▶ _Vorgegebener Text_:

- - -

Die Zeit zwischen den Jahren ist eine der anregendsten überhaupt: nicht die üblichen täglichen Pflichten, sondern die Freiheit, einige Tage nach Lust und Laune zu verbringen, bis Silvester vorbei ist. Eine Zeit für Museen, Kino und Theater!
Ich habe sie genutzt, um den Film „Lagunaria“ von Giovanni Pellegrini zu sehen, der gerade in unseren Kinos angelaufen ist.
Pellegrinis Film ist ein poetischer Essay über Venedig, mit seltenen, verblüffenden Bildern, denen eine textuelle, geflüsterte Aria im Tonfall einer nicht enden wollenden Elegie unterlegt ist: Wie und wo ist dieses Venedig entstanden? Wie erzählte und erzählt man von dieser numinosen Stadt? Ist sie dabei, endgültig zu verschwinden? Und wenn ja, wer tut was dagegen?
Solche bohrend wiederkehrenden Fragen und Themen werden aber nicht im Stil einer Dokumentation verhandelt, die dann Menschen der Stadt zu Wort kommen ließe. Der Furor des Films ist kein politisch-sozialer, sondern ein mythischer. Es geht daher nicht um die bekannten, öffentlichen Proteste und Klagen, sondern um private, fast stumme: Ein Fischer auf Fischfang, rudernde Frauen und Männer, ein Paar, das die toten Inseln in der Lagune erkundet, auf der Suche nach alten Räumen und Zonen, Restauratoren bei der Arbeit.

- - -

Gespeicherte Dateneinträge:
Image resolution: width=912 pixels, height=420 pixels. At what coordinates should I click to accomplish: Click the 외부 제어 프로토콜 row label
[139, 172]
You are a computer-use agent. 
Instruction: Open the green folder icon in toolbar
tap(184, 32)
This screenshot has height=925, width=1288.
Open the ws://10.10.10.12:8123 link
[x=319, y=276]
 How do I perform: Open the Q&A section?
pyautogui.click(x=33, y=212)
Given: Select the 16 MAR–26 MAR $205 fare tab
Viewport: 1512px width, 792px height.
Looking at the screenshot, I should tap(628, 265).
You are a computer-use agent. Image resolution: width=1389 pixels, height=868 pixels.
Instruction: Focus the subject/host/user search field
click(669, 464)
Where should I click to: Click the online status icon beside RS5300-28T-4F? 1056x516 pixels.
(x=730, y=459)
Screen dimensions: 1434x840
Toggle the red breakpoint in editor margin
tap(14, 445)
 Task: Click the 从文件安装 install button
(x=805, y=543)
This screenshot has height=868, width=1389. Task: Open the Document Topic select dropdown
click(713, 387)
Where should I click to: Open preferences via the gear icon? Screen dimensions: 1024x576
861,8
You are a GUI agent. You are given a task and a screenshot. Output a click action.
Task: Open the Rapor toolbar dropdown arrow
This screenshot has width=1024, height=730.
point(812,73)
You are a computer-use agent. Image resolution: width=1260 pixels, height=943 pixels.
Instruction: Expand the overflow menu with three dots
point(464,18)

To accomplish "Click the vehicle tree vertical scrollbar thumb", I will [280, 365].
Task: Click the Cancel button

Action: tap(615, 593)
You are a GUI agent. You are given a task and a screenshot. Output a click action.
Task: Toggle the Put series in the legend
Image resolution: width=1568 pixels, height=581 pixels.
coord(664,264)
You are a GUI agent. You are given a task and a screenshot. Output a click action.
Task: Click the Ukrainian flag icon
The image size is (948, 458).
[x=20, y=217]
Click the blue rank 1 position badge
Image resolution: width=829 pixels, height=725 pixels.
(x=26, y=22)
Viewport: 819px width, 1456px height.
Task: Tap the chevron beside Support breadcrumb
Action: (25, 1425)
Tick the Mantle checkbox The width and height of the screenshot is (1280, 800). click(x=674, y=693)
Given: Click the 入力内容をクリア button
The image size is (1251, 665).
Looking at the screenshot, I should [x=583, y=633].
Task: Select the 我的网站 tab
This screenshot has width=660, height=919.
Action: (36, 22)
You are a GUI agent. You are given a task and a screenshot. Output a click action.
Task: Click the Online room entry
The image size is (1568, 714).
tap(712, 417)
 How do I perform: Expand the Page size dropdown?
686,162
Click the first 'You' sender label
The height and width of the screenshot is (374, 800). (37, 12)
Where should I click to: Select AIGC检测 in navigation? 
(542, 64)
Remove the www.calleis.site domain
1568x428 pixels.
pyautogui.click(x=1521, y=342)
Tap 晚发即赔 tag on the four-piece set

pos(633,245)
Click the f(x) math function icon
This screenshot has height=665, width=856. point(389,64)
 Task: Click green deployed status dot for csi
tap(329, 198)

- - -

▶ _Zu bearbeitende Aufgaben_:
A) Von wem stammt laut dem Text über den Film „Lagunaria“ dieser Film?
B) Zitiere bitte aus dem Text über den Film „Lagunaria“ die Stelle, die mit den Worten beginnt, in denen „Solche bohrend wiederkehrenden“ steht, und mit „bei der Arbeit.“ endet.
C) Schreib den Text über den Film „Lagunaria“ im Anschluss an seinen letzten Satz weiter.
Die Einträge werden nicht gebraucht.

▶ _Antworten nach Nummer_:
A) Von Giovanni Pellegrini.

B)
Solche bohrend wiederkehrenden Fragen und Themen werden aber nicht im Stil einer Dokumentation verhandelt, die dann Menschen der Stadt zu Wort kommen ließe. Der Furor des Films ist kein politisch-sozialer, sondern ein mythischer. Es geht daher nicht um die bekannten, öffentlichen Proteste und Klagen, sondern um private, fast stumme: Ein Fischer auf Fischfang, rudernde Frauen und Männer, ein Paar, das die toten Inseln in der Lagune erkundet, auf der Suche nach alten Räumen und Zonen, Restauratoren bei der Arbeit.

C)
Eingefangen wird der weite Lagunenraum von oben, damit beginnt der Film und damit endet er. Häuser und Menschen mitten im Meer, in waghalsig errichteten Bauten, die fast ausschließlich nach ästhetischen Vorgaben errichtet wurden. Das Meer als das Gegenüber der Stadt, mit ihm soll sie „kommunizieren“ und eine Art von Symbiose erfinden.
Pellegrini zeigt das Misslingen in drastischen Bildern der großen Überschwemmungen des Jahres 2019, und er zeigt die menschenleeren Plätze und Kanäle während der Pandemie als Kontrast – Fischschwärme zirkulieren wieder in den heller werdenden Kanälen, und es werden Lieder gesungen, die aus den Motiven der Stadt gefiltert wurden.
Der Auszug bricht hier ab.